On Sat, 2 Aug 2008, kyle forinash wrote:

hi;

When using the term "explanation" it is useful to add "for the purpose
of" before proceeding. A scientific explanation is generally designed
"for the purpose of" understanding or possibly manipulating natural
events. A religious explanation might have a social purpose of helping
us define our moral position or have some psychological purpose for
defining where and who we are in the universe. In general religious
explanations are not very good "for the purpose of" telling us how to
build refrigerators or more efficient cars. The two explanations have
very different purposes which, at least part of the time do not overlap.

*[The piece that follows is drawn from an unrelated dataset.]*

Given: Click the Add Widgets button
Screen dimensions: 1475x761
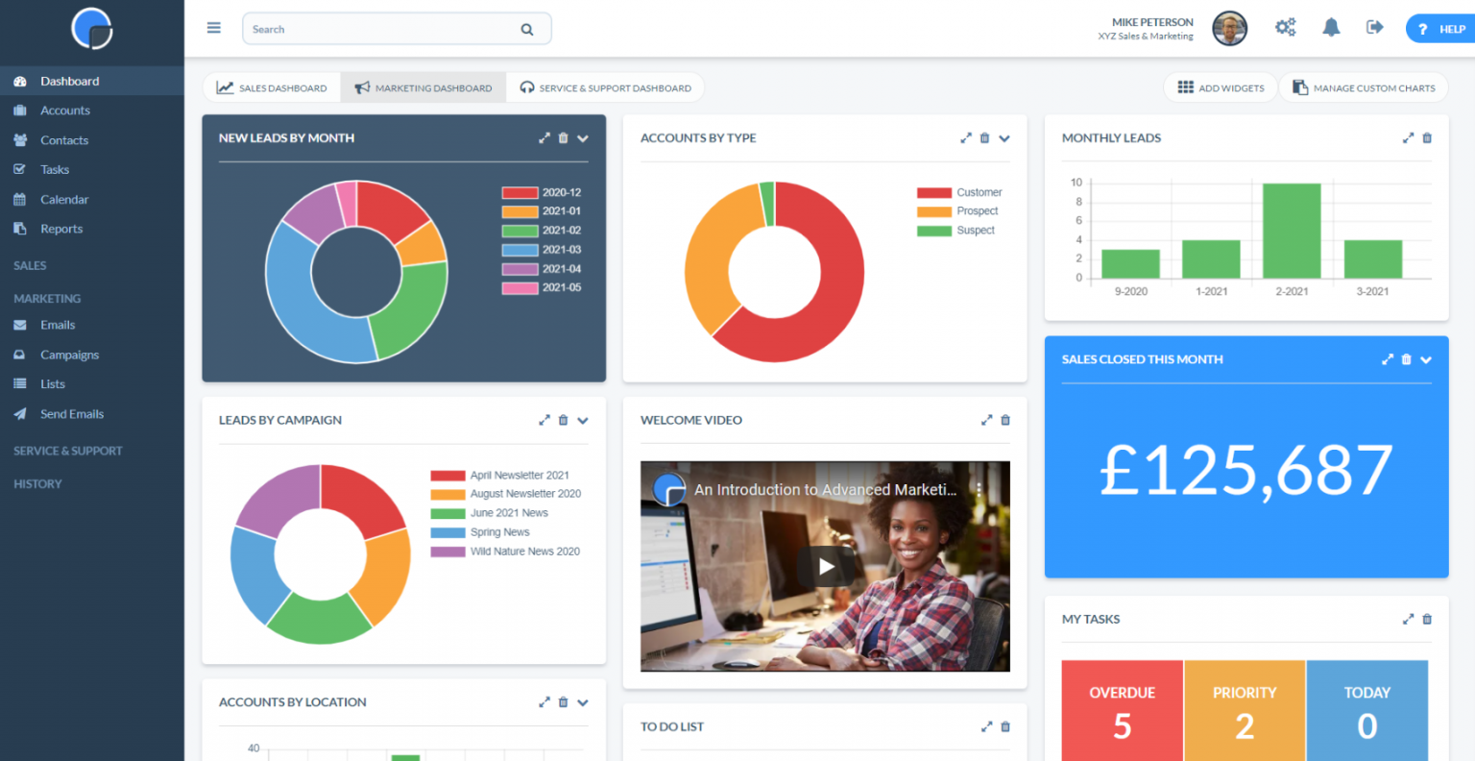Looking at the screenshot, I should coord(1220,87).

When we teach Aristotelian physics in a philosophy class we don't ask
students to believe it but we do ask them to understand it. I think we
can do the same for evolution; students have to understand it whether
they believe it or not. Same with relativity or quantum mechanics; I'm
sure we have all had students, particularly at the intro level who,
after a brilliant explanation of relativity walk away muttering under
their breath "that doesn't make any sense at all". We should expect them
to learn it but we do not need to ask them if they believe it (in fact,
not believing it might be good- they might be driven to find a better
theory).

"Truth" suffers the same bifurcation in meaning that "explanation" does.
In the sciences we are justified in thinking something is "true" if
there is evidence in support of it and we can find no evidence to the
contrary. If we later on find evidence to the contrary we are equally
justified in changing what we think is "true". Religion, on the other
hand, usually presents absolute "truth". While often tons of evidence is
given in support of this truth, it is very difficult (maybe impossible)
to even imagine a situation in which this "truth" could be contradicted
by evidence, which thus makes it absolute.

This contingent idea of "true" and the idea of "for the purpose of"
helps get past the problem of what to do with theories that we still use
but which we know are false, such as Newton's laws. Newton's laws were
"true" in the scientific sense up until Einstein pointed out certain
problems. Yet we are still justified in thinking they are "true" under
certain constrictions (e.g. low speed) or "true for the purpose of"
determining automobile acceleration, for example. Einstein's relativity
is "true" for now but we cannot say true forever or "true for the
purpose of" explaining why humans exist, for example.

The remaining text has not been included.